EXERCISE GOAL
Reproduce everything from the line containing "Task: Click the marker pin labeled B" through the end of the records below, word for word, without the pictures.
··· SUPPLIED ENTRIES ···
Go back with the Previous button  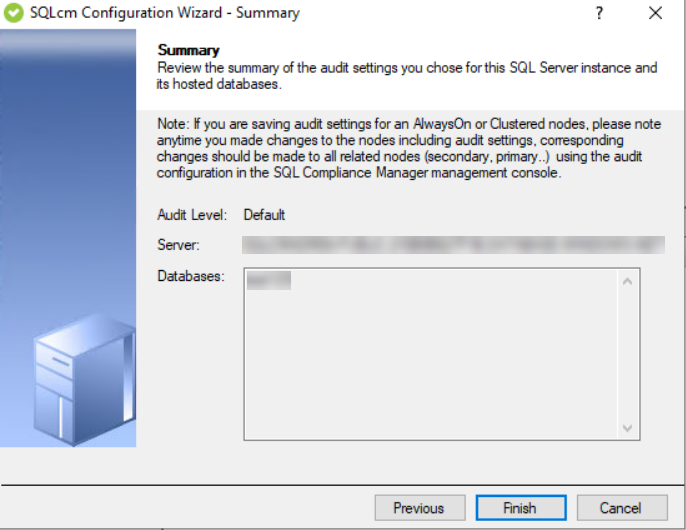click(x=419, y=508)
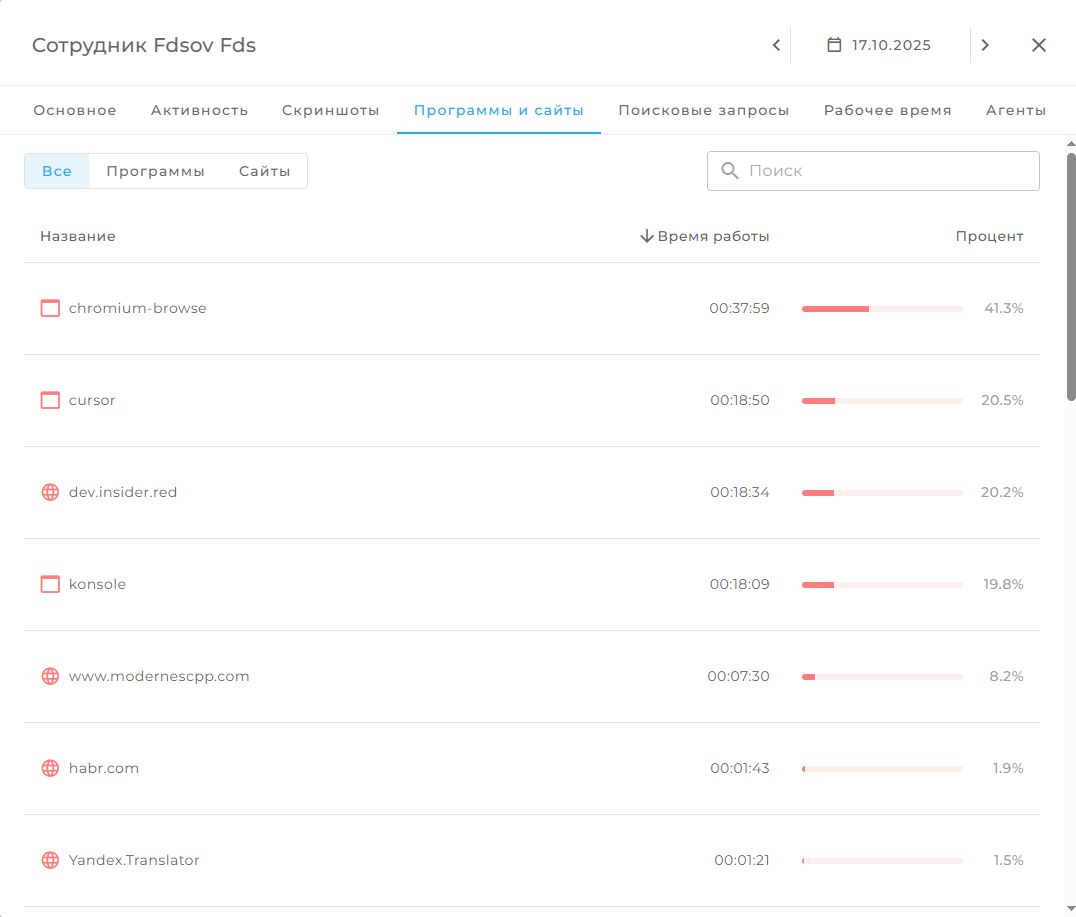1076x917 pixels.
Task: Click the calendar icon by the date
Action: (834, 45)
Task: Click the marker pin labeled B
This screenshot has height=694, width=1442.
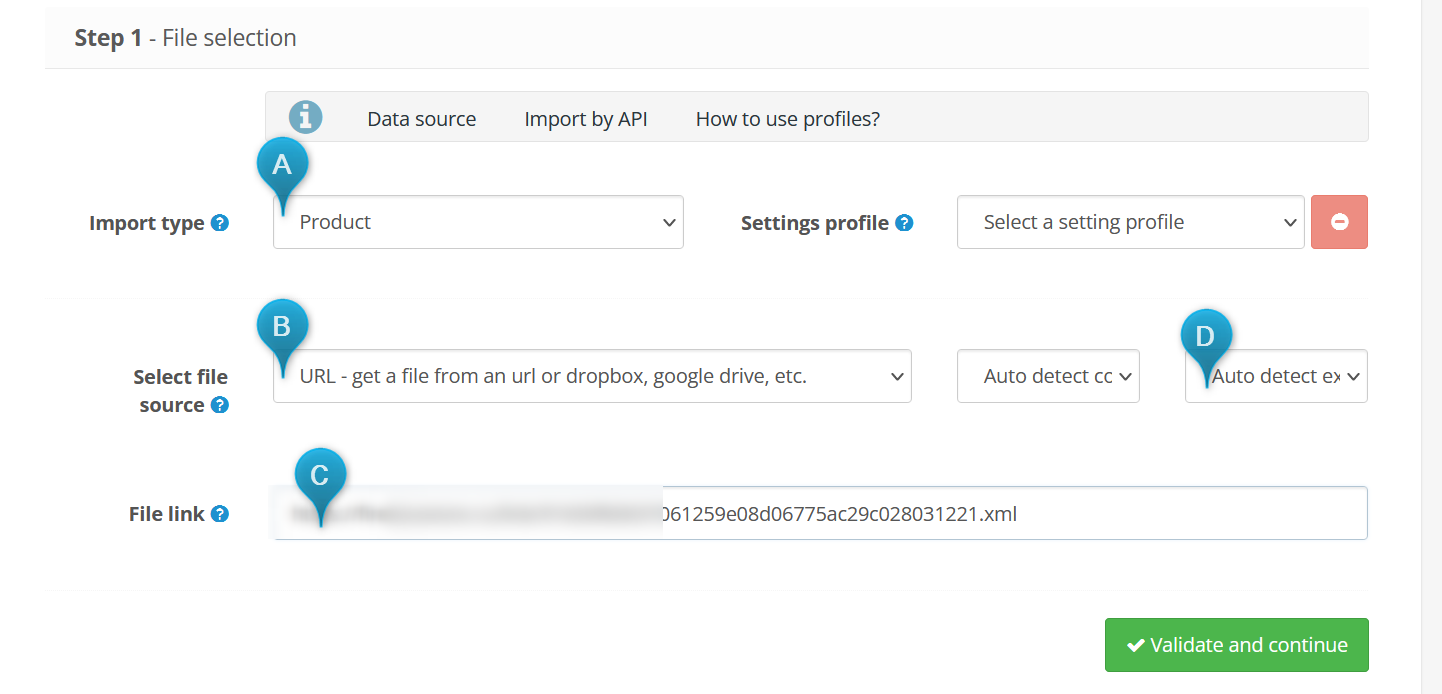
···
WRITTEN SOLUTION
Task: Click the marker pin labeled B
This screenshot has height=694, width=1442.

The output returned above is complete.